İlk resmî geziyi Cumhurbaşkanı seçilen Cemal Gürsel yapacaktı. Buna da çok az bir zaman kalmıştı. Sevincimize ve coşkumuza millî duygularla hız verdiğimiz bir günde, biraz da gururlu bir tavırla, Amerikalı uzmana Devrim Otomobili konusunda fikrini sordum. Soruş tarzımda ve ses tonumda şöyle bir anlam vardı: “Ne yani, diyordum, karşı çıktınız, yardım etmediniz de ne oldu? Bak biz Almanların desteğiyle bu işi de başardık. Gördünüz, sizin yardımınız olmadan da bir şeyler yapabiliyoruz. Artık Türkiye değişti, büyüyoruz, gelişiyoruz…”
Şişman ve ablak yüzlü Amerikalı, bir omuz silkişiyle şöyle demekle yetindi:
– Kendinizi niçin bu kadar yoruyorsunuz, ne gerekiyorsa söyleyin, Amerika size gönderir…
Bende karşılık verecek hal bırakmamıştı. Çünkü ikimiz de biliyorduk ki, Amerika’dan gelen yedek parçalar olmasa, çalıştığımız işyerindeki bütün usta ve işçiler bomboş oturacaklar, bakımı yapılan araçlar ortada kalacaktı. Nitekim bu teşebbüsün fiyaskoyla neticelenmesinden kısa bir süre sonra, bilinmedik sebeplerle Amerika’dan gelmesi altı ay geciken yedek parçalar yüzünden işçi ve ustalar üç ay kadar yarım günlük işlerle vakit geçirdiler, üç aydan sonra da bazı işçilere mecburi izinler verildi. Bazı ustalar da Amerikalı uzmandan gizli, köşe bucak yerleştirdikleri torna ve tesviye tezgâhlarında yedek parça taklitleri yaptılar da bakımı yarım kalmış araçlar işe yarar hâle geldi.
O yılın Cumhuriyet Bayramında bu şekilde bakımı yapılan araçlarla resmî geçide katıldık. Böylece, yabancı uzmanın görevi kalite kontrolü olmaktan çıkmış, açık açık gelişmeyi engelleyen bir tehdit unsuru olmuştu. Menderes’in her mahallesinde bir milyoner olan “Küçük Amerika’sından, her fabrikasında bir yabancı uzman olan “İkinci Cumhuriyet”e terfi etmiş olduk.
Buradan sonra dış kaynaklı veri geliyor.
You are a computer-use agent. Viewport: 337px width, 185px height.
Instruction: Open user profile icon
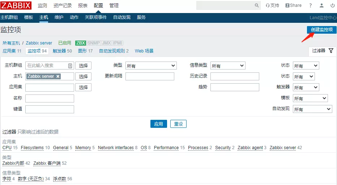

Eski demokratların adı “kuyruk”a, eskiden solcu veya komünist bilinenlerin adı da “ilerici”ye çıkmıştı. Anayasaya konan “sosyal devlet” kavramı da her çevrede yeni bir sosyalist dalganın ortaya çıkmasına yol açmıştı. Batı’da sosyalizmin 150 çeşidinden bahsedilirken, bizde de “Ulusal Demokratik Devrim” yanında bir yenisinden, “İslâmî Sosyalizm”den söz edilmeye başlandı.
Ülkenin sanayileşmesi, otomotiv teknolojisinin devlet eliyle ülkeye getirilmesi siyasetçileri hiç mi hiç ilgilendirmiyordu. Demokrasi ile demogojiyi birbirine karıştıranlar yüzünden, hiçbir tartışmayı sona erdirmiyor, bir süre sonra yeniden gündeme getirmek için rafa kaldırıyorlardı. Bu arada birileri de bir köşede başımıza yeni çoraplar örüyordu.
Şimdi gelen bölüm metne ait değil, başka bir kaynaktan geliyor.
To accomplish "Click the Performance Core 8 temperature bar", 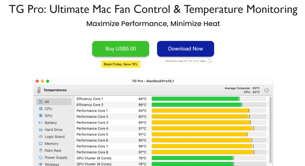I will point(208,152).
Devrim Otomobili tek başına bir milli mesele olarak basına uzun zaman malzeme, halka da pek büyük bir heyecan kaynağı oldu. Nihayet beklenen gün geldi ve 100 kilometreye varan deneme gezilerinden sonra, otomobil Ankara’ya getirildi. Yabancı misyonun da hazır bulunduğu bir törende, 1961 yılının Cumhuriyet Bayramında, Cemal Gürsel’in bu otomobilin içinden halkı selamlayacağı bir program düzenlendi.
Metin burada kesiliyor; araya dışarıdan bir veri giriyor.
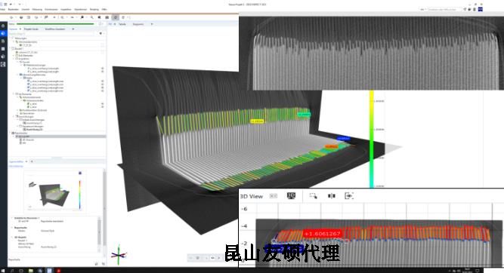504x273 pixels.
Task: Activate the 3D display mode icon
Action: click(x=291, y=195)
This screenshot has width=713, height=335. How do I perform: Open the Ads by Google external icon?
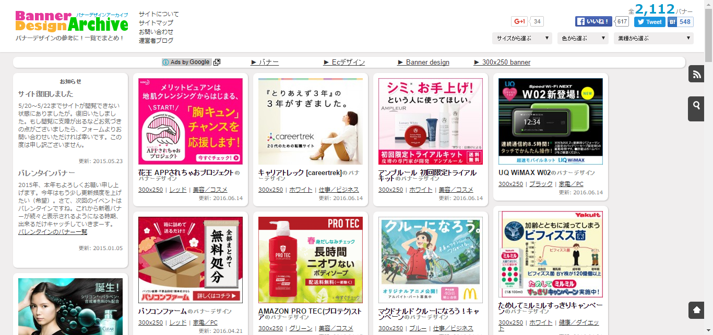point(217,63)
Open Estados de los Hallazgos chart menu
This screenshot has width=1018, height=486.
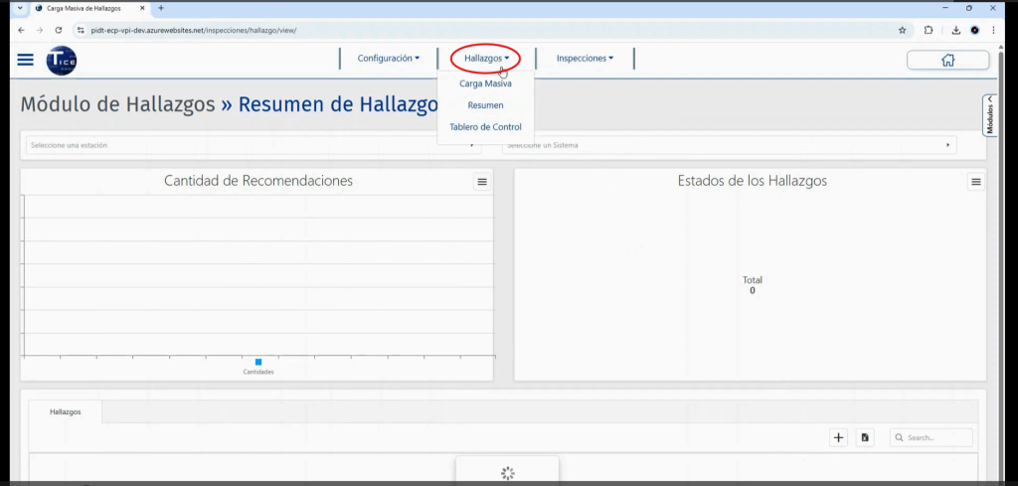click(x=975, y=182)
Devrim Otomobili nasıl Amerika’ya rağmen yapılabiliyorsa, biz de Amerikalı’ya rağmen bazı motorları geçit törenine çıkarabilmiştik. Biz bunlara sevinirken Şahin Usta kendisinin gizlice motor parçası yapması kadar, devletimizin açıkça motor yapmasının mümkün olmadığını söylüyordu:
– Türkiye kendi başına otomobil yapabilecek kadar büyük değil, Amerika bırakmaz yakamızı…
130 günde yapıldığı söylenen iki Devrim Otomobilinden birine Cemal Gürsel bindi, bütün basın, devlet erkânı ve yabancı davetliler önünde araba çalıştırıldı ve 100 metre kadar gittikten sonra akıllara durgunluk verecek bir şey oldu: Gazetelerin yazdıklarına göre, motordan tuhaf sesler geldi, dumanlar çıktı ve durdu. Çizgi filmleri andıran bir tarzda, arabanın motoru ve şanzumanı kısa bir süre içinde işe yaramaz hâle gelmişti. O dönemde Cumhurbaşkanına atfedilen şu sözden başka durumu açıklayacak hiçbir resmî beyanat verilmedi:
– Otomobil yapıyoruz Batı kafası, benzin ikmalini unutuyoruz Şark kafası…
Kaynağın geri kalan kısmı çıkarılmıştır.